CHANGE AND STAYING THE SAME
“My old-fashioned way of thinking has to give way to a new way of reaching people,” Benny says, “younger people with new energy.” But he doesn’t like answering machines, making people listen to options when they call a restaurant, “press one for this and two for that.”
“I like doing business face-to-face; I distrust the reviews on Facebook.” He laments that he gets bogged down with the financial side of the business when he would rather be focused on the basic business—good food and service. With 30 people on the payroll, he has a lot of mouths to feed before the doors open each day. He wants his people to make a good living. “I don’t want to be right,” he says. “I want to do the right thing.”
And what about the food?
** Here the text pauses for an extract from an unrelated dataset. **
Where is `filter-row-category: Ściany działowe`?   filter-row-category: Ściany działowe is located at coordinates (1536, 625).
Gamba is not your typical Italian restaurant, but at the core there are still Benny’s favorites: “Good bread is #1, wonderful cheeses, Pasta Amatriciana (pancetta, Tropea onions, and plum tomato sauce).” Branzino (Mediterranean Sea bass) is his favorite fish. Dover sole, de-boned at table, and veal tenderloin infused with truffle oil are his other favorite entrees (mine too). One night a customer thought there was a gas leak confused by the scent of truffle oil rising from her veal.
Customer favorites include fresh seafood, red-nosed grouper, halibut and risotto. There is a new menu of small plate appetizers such as Octopus Carpaccio (try it, you’ll like it), gnocchi w/Yukon gold potatoes, roasted cauliflower with house-made giardiniera and garlic crunch. There are sushi selections, pizza, and lower price points with small-plate versions (“tastings”) of classic dishes like the veal tenderloin and filet mignon. The whole idea is to put a twist on his brand—promoting the lounge and courtyard, offering a bar menu with a sushi tasting including fluke with blood orange and Serrano pepper, sweet potato tempura, salmon mousse, refreshing ceviche.
FANS AND FAMILY
Benny has countless fans that have been with him so long that he did their children’s christening parties at Café V when they were born and their wedding receptions at Gamba 20 years later. “It takes two to make this relationship happen,” he says. “You have to make people happy.”
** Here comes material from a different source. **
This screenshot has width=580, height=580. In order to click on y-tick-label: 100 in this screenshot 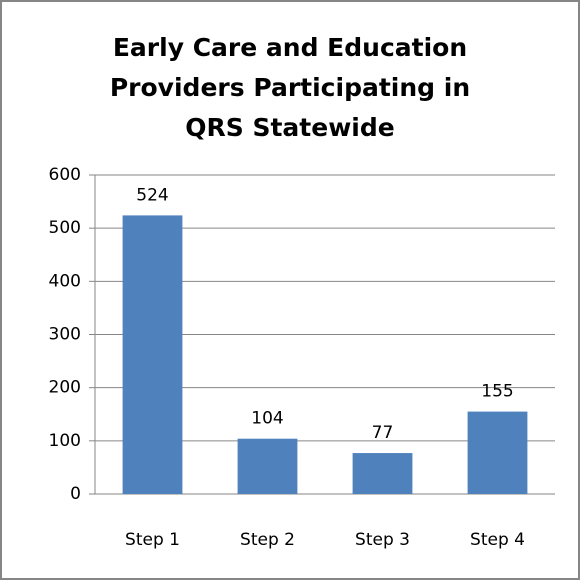, I will do `click(65, 441)`.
Among his loyal longtime clientele, Nancy and Dr. Len Anglis say that Benny’s restaurants have been “our perfect date night for the past 21 years. It’s an oasis where we can relax and thoroughly enjoy every moment.”
Good food is extremely important and service is even more important because you can cook at home after all, Benny observes. “Good service is having everything at the table you need without noticing it.” Marcia and Will Glaros are another couple who have been patronizing Benny’s establishments for more than two decades. “We think it’s one of the best in Northwest Indiana,” Marcia says. “We have enjoyed hosting private parties at Gamba, including a bridal shower, a baby shower, and several corporate events. We’ve also had his talented staff cater parties at our home, providing wonderful food for as many as 60 guests.”
“Our industry is fun,” Benny says. “If I came back to life, I would want to do this again. I learn about people and I learn about myself.”
Banker Chris Morrow says, “Benny embodies what is right not only in America but one of the best things in Northwest Indiana. Not only did he work to raise a family, he worked to chase his dream of owning his own business. I am honored to know him and his family. He is family.”
To me, Gamba is still the place to be and be seen. The slogan on the new menu says “Where friends meet,” and it’s true about this place. It reminds me of the ending of “Moonstruck,” one of my favorite movies, where everybody raises their glasses and toasts, “Tutti via! Bicchiere in mano! Alla famiglia! To family!”